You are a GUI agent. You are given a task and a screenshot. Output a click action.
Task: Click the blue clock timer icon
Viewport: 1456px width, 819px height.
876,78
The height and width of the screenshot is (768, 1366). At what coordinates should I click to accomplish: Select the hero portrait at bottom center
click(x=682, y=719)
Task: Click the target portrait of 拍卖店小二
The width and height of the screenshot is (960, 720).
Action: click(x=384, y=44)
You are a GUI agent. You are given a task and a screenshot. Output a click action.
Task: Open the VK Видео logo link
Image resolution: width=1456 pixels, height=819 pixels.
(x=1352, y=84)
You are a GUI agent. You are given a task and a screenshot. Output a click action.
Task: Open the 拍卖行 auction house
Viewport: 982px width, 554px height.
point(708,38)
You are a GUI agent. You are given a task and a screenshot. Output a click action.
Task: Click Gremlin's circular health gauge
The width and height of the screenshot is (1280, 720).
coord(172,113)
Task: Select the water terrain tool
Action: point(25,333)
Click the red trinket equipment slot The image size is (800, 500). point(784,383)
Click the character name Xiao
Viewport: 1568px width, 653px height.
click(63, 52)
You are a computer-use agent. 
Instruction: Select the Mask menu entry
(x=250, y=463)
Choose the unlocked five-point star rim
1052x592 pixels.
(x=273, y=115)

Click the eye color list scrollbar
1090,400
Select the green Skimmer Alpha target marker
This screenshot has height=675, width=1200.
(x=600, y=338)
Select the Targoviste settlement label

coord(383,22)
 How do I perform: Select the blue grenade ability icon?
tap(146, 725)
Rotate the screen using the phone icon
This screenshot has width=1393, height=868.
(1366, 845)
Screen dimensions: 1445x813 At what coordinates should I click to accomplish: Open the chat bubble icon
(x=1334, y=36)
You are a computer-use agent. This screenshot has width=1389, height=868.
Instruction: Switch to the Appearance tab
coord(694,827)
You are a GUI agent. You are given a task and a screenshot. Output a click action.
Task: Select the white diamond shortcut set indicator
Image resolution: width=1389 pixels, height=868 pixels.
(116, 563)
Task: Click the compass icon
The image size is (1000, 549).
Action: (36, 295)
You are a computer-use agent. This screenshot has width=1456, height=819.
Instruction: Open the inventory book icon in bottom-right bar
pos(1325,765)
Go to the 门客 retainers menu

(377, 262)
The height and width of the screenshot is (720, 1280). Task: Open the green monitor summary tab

- [WRITTEN PROBLEM]
Which lines in the listing above contain the string "coordinates", with case counting? Collect every such line.

- [CORRECT RESPONSE]
The height and width of the screenshot is (768, 1366). At what coordinates should I click to accomplish: Select the hero portrait at bottom center
Screen dimensions: 1445x813 At what coordinates should I click to accomplish: Open the chat bubble icon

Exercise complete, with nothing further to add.